Exercise prompt »
An exact transcription of all the entries below is required.

(Collected data entries)
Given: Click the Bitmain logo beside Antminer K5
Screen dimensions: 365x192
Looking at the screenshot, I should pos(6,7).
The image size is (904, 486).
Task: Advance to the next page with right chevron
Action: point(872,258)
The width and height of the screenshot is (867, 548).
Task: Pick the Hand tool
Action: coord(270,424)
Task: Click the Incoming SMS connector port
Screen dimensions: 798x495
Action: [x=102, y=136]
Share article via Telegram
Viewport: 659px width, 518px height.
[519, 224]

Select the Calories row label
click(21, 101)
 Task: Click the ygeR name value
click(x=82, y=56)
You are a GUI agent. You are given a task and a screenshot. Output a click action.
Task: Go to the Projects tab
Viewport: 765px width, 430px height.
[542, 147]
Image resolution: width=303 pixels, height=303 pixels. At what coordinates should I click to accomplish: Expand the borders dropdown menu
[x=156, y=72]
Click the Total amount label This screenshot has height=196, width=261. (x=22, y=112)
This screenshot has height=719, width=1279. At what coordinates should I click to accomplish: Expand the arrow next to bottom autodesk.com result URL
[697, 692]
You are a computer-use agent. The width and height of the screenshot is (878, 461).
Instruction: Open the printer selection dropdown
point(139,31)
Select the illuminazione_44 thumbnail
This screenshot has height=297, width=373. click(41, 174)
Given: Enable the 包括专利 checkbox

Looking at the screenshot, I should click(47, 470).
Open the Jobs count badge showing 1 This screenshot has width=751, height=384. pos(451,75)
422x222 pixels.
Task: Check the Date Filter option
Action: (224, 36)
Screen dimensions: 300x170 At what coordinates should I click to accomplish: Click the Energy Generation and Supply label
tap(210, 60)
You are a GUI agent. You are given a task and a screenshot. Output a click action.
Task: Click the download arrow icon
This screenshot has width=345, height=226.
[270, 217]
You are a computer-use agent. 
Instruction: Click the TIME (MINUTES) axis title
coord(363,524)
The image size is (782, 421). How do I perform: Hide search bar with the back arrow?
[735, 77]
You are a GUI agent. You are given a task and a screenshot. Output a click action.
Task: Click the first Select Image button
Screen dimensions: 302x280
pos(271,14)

Result of this task »
Given: Click the Bitmain logo beside Antminer K5
Screen dimensions: 365x192
Looking at the screenshot, I should pos(6,7).
The image size is (904, 486).
Task: Advance to the next page with right chevron
Action: point(872,258)
The width and height of the screenshot is (867, 548).
Task: Pick the Hand tool
Action: coord(270,424)
Task: Click the Incoming SMS connector port
Screen dimensions: 798x495
Action: [x=102, y=136]
Share article via Telegram
Viewport: 659px width, 518px height.
[519, 224]

Select the Calories row label
click(21, 101)
 Task: Click the ygeR name value
click(x=82, y=56)
You are a GUI agent. You are given a task and a screenshot. Output a click action.
Task: Go to the Projects tab
Viewport: 765px width, 430px height.
[542, 147]
Image resolution: width=303 pixels, height=303 pixels. At what coordinates should I click to accomplish: Expand the borders dropdown menu
[x=156, y=72]
Click the Total amount label This screenshot has height=196, width=261. (x=22, y=112)
This screenshot has height=719, width=1279. At what coordinates should I click to accomplish: Expand the arrow next to bottom autodesk.com result URL
[697, 692]
You are a computer-use agent. The width and height of the screenshot is (878, 461).
Instruction: Open the printer selection dropdown
point(139,31)
Select the illuminazione_44 thumbnail
This screenshot has height=297, width=373. click(41, 174)
Given: Enable the 包括专利 checkbox

Looking at the screenshot, I should click(47, 470).
Open the Jobs count badge showing 1 This screenshot has width=751, height=384. pos(451,75)
422x222 pixels.
Task: Check the Date Filter option
Action: (224, 36)
Screen dimensions: 300x170 At what coordinates should I click to accomplish: Click the Energy Generation and Supply label
tap(210, 60)
You are a GUI agent. You are given a task and a screenshot. Output a click action.
Task: Click the download arrow icon
This screenshot has width=345, height=226.
[270, 217]
You are a computer-use agent. 
Instruction: Click the TIME (MINUTES) axis title
coord(363,524)
The image size is (782, 421). How do I perform: Hide search bar with the back arrow?
[735, 77]
You are a GUI agent. You are given a task and a screenshot. Output a click action.
Task: Click the first Select Image button
Screen dimensions: 302x280
pos(271,14)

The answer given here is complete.